REQUIRED WORK: From the data below, set down exactly the lines between the one holding "You are a computer-use agent. The image size is (848, 388)." and the one holding "Task: Enable the Outward draft checkbox", inclusive, and no others.

(Saved data entries)
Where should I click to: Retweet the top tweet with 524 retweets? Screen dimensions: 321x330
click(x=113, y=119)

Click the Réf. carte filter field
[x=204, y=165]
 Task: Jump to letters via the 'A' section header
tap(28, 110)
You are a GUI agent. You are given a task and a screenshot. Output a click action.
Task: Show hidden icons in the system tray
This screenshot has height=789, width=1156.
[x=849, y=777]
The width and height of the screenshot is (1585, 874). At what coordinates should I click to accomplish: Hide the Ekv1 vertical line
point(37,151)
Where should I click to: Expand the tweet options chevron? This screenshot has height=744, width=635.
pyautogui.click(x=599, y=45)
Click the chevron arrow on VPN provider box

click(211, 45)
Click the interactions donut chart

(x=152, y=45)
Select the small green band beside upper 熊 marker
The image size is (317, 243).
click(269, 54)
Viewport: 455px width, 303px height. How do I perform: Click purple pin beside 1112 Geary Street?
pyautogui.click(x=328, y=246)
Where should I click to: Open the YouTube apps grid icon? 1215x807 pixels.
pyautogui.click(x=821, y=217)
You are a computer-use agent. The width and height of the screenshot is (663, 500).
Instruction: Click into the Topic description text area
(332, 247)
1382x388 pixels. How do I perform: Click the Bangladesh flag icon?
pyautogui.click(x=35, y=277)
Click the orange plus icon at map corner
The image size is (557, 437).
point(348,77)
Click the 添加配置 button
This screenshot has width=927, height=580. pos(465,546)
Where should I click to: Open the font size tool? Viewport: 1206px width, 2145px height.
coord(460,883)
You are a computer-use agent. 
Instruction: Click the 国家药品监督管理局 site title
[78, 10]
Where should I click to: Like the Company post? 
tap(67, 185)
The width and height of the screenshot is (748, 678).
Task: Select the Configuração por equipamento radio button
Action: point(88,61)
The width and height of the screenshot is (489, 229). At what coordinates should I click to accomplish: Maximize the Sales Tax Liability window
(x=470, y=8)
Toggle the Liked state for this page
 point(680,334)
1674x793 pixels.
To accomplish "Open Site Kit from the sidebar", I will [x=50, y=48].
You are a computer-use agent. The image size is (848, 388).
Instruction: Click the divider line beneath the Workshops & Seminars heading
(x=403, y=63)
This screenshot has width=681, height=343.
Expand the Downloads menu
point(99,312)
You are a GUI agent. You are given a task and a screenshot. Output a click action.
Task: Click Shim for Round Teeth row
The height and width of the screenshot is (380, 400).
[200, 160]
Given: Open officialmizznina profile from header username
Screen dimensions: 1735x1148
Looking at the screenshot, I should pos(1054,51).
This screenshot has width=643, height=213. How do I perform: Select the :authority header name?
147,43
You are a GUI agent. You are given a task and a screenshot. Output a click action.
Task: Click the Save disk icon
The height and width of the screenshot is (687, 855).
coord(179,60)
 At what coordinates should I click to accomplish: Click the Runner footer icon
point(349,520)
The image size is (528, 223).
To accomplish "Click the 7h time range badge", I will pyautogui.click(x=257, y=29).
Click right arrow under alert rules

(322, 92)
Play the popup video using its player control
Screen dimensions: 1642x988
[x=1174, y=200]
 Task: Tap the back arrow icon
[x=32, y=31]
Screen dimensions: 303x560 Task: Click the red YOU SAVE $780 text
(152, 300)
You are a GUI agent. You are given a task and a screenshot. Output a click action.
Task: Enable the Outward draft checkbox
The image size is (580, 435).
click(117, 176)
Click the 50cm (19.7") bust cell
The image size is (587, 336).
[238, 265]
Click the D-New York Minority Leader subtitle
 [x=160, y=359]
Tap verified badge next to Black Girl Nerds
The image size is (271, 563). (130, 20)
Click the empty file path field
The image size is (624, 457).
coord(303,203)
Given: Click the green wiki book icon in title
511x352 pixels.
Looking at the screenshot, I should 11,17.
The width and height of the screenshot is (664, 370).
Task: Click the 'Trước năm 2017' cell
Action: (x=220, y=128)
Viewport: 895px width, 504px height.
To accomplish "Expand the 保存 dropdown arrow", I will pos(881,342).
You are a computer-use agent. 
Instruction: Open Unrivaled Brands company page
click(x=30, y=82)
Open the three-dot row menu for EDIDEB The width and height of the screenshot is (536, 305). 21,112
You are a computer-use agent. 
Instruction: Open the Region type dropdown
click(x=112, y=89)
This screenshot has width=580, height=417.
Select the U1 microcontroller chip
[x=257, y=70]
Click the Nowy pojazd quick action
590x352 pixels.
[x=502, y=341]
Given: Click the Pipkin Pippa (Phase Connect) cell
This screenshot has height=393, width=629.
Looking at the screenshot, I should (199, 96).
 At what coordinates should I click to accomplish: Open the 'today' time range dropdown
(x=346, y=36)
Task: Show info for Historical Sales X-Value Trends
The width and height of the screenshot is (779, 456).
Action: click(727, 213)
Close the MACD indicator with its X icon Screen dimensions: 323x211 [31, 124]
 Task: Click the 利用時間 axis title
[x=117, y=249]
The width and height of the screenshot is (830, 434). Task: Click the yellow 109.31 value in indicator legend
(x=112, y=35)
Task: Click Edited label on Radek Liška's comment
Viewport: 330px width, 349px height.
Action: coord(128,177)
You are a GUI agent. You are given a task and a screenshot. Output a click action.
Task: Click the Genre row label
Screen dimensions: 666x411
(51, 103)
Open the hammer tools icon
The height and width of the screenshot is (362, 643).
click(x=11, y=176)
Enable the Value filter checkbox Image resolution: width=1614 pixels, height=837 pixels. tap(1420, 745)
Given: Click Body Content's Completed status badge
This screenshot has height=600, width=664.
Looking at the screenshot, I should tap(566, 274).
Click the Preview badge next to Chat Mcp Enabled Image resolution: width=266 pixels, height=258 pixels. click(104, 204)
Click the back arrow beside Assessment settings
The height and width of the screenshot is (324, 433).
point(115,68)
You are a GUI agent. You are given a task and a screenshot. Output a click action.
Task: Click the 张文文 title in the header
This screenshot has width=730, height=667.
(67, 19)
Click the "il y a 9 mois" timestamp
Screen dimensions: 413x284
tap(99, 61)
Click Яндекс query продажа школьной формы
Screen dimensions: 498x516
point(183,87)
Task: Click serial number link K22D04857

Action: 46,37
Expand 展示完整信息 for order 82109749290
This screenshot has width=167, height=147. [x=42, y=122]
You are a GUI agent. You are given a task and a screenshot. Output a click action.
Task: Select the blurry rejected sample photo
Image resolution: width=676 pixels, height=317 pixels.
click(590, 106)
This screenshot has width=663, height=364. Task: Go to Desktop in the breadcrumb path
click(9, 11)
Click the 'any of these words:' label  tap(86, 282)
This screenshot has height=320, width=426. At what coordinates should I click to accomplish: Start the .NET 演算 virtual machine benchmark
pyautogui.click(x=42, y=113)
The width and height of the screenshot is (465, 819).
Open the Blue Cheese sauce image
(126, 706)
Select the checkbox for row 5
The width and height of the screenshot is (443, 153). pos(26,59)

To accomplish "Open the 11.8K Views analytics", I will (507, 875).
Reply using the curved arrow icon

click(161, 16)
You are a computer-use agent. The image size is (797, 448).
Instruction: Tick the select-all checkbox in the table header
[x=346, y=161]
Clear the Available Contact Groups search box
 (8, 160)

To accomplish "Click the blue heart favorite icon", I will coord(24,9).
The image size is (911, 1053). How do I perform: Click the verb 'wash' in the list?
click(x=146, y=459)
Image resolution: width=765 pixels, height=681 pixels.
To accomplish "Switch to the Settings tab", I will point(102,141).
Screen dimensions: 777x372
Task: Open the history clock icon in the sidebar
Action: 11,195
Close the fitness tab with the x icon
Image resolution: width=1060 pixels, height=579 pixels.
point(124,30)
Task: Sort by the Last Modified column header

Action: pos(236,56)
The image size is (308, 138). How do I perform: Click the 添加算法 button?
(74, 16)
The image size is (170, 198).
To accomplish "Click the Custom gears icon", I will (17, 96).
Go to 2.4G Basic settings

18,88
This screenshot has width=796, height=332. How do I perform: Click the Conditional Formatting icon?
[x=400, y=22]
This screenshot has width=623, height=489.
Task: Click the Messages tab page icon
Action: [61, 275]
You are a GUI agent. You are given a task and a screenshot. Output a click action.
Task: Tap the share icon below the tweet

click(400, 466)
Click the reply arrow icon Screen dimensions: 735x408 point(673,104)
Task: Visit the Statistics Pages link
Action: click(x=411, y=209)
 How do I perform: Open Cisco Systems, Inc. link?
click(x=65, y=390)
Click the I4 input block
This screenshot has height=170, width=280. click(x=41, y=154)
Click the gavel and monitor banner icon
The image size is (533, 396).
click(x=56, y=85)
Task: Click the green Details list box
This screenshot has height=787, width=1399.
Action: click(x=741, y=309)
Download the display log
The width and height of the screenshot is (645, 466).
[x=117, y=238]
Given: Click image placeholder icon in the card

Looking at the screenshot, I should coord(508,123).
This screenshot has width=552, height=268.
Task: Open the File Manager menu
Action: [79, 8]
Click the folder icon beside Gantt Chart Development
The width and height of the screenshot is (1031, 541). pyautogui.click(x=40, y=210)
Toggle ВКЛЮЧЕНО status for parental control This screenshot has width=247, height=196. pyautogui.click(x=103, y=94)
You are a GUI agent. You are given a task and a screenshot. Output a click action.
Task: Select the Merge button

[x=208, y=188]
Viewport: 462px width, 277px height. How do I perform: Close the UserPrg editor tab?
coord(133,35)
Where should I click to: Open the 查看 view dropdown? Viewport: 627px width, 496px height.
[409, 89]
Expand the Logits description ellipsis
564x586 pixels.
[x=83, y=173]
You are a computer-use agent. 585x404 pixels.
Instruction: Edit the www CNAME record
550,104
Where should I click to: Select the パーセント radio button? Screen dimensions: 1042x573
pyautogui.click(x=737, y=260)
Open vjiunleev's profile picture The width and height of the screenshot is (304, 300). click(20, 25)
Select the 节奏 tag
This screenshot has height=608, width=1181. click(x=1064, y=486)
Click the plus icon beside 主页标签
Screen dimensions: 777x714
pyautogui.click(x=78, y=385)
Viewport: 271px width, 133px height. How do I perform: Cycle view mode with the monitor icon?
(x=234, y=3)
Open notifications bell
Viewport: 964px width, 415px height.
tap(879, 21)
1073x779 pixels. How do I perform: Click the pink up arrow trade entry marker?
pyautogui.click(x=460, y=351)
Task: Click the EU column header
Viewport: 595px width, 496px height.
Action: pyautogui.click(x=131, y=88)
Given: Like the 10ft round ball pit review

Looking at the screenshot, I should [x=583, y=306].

OUTPUT BELOW:
You are a computer-use agent. The image size is (848, 388).
Instruction: Click the divider line beneath the Workshops & Seminars heading
(x=403, y=63)
This screenshot has width=681, height=343.
Expand the Downloads menu
point(99,312)
You are a GUI agent. You are given a task and a screenshot. Output a click action.
Task: Click Shim for Round Teeth row
The height and width of the screenshot is (380, 400).
[200, 160]
Given: Open officialmizznina profile from header username
Screen dimensions: 1735x1148
Looking at the screenshot, I should pos(1054,51).
This screenshot has width=643, height=213. How do I perform: Select the :authority header name?
147,43
You are a GUI agent. You are given a task and a screenshot. Output a click action.
Task: Click the Save disk icon
The height and width of the screenshot is (687, 855).
coord(179,60)
 At what coordinates should I click to accomplish: Click the Runner footer icon
point(349,520)
The image size is (528, 223).
To accomplish "Click the 7h time range badge", I will pyautogui.click(x=257, y=29).
Click right arrow under alert rules

(322, 92)
Play the popup video using its player control
Screen dimensions: 1642x988
[x=1174, y=200]
 Task: Tap the back arrow icon
[x=32, y=31]
Screen dimensions: 303x560 Task: Click the red YOU SAVE $780 text
(152, 300)
You are a GUI agent. You are given a task and a screenshot. Output a click action.
Task: Enable the Outward draft checkbox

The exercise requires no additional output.